**What you should do**
Find the line containing "Given: Click the Memory section heading" in the entries below. Restate it and each line after it, word for word, up to and including the line containing "Screen dimensions: 1057x675".

**Source records**
--

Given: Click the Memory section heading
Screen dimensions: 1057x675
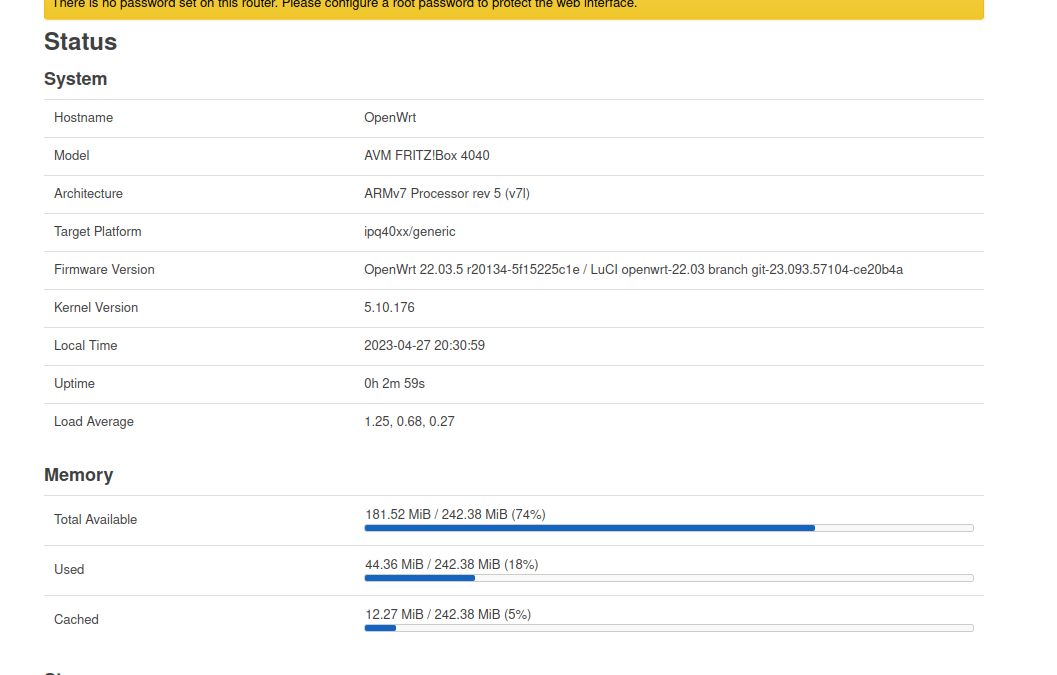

--

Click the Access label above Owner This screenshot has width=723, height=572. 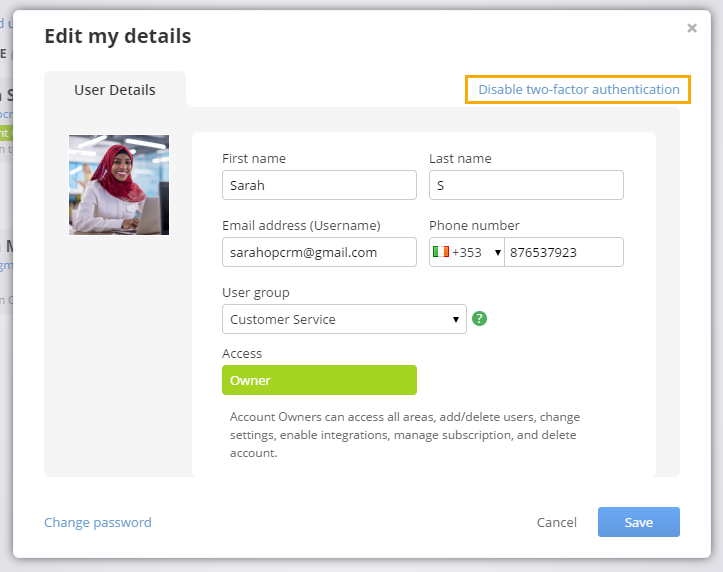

--

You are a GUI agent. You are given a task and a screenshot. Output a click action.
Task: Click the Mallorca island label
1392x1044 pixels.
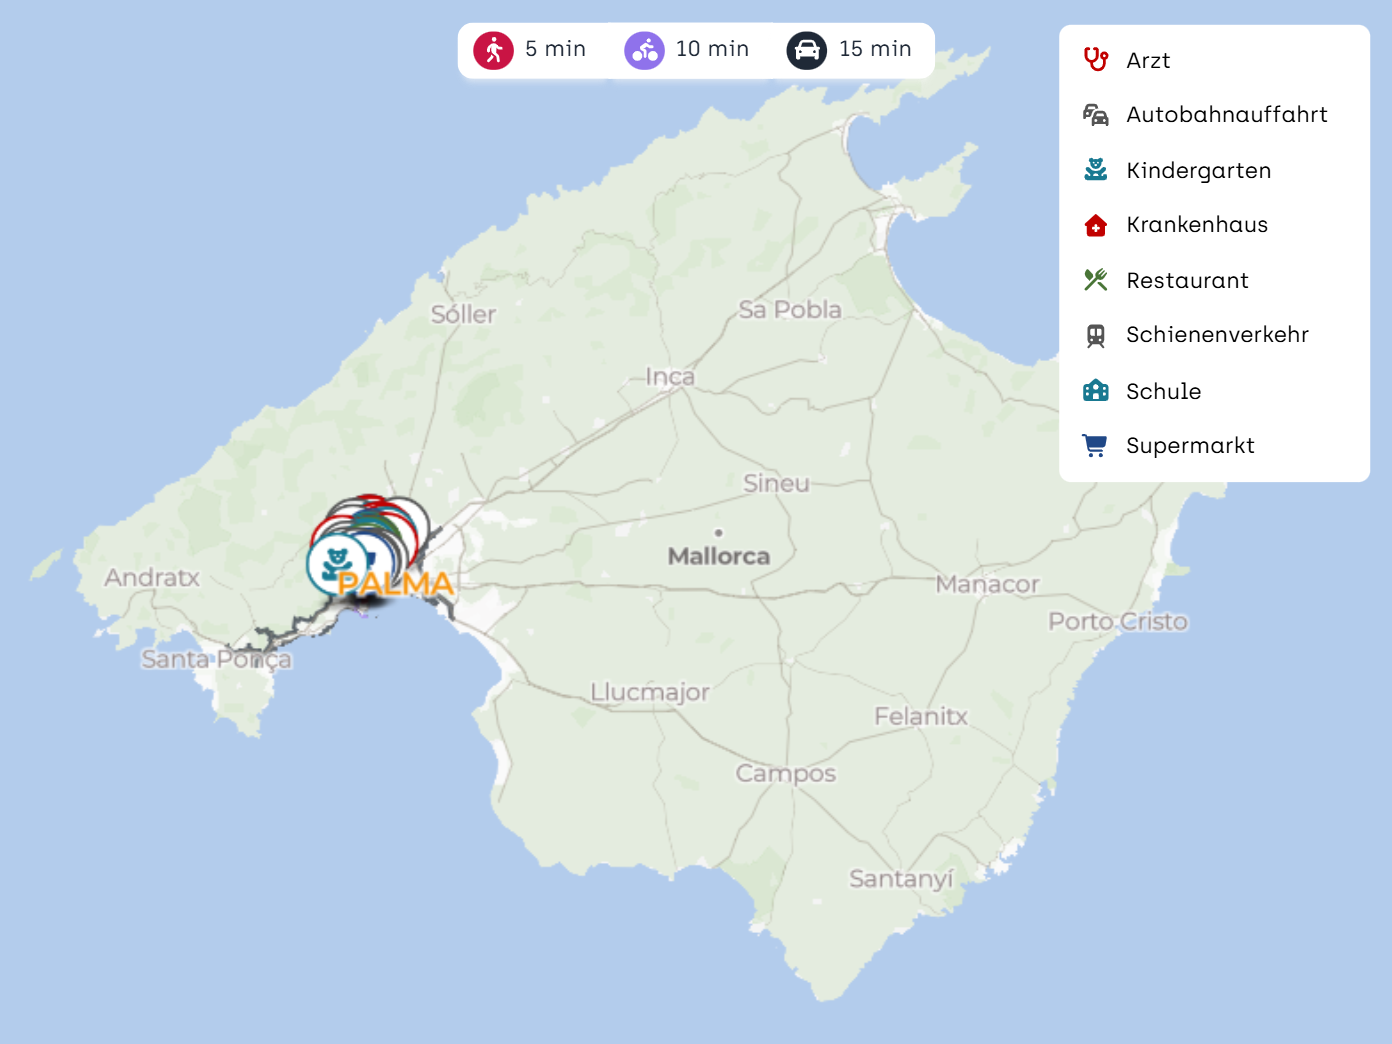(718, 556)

--

**Exercise output**
Given: Click the Memory section heading
Screen dimensions: 1057x675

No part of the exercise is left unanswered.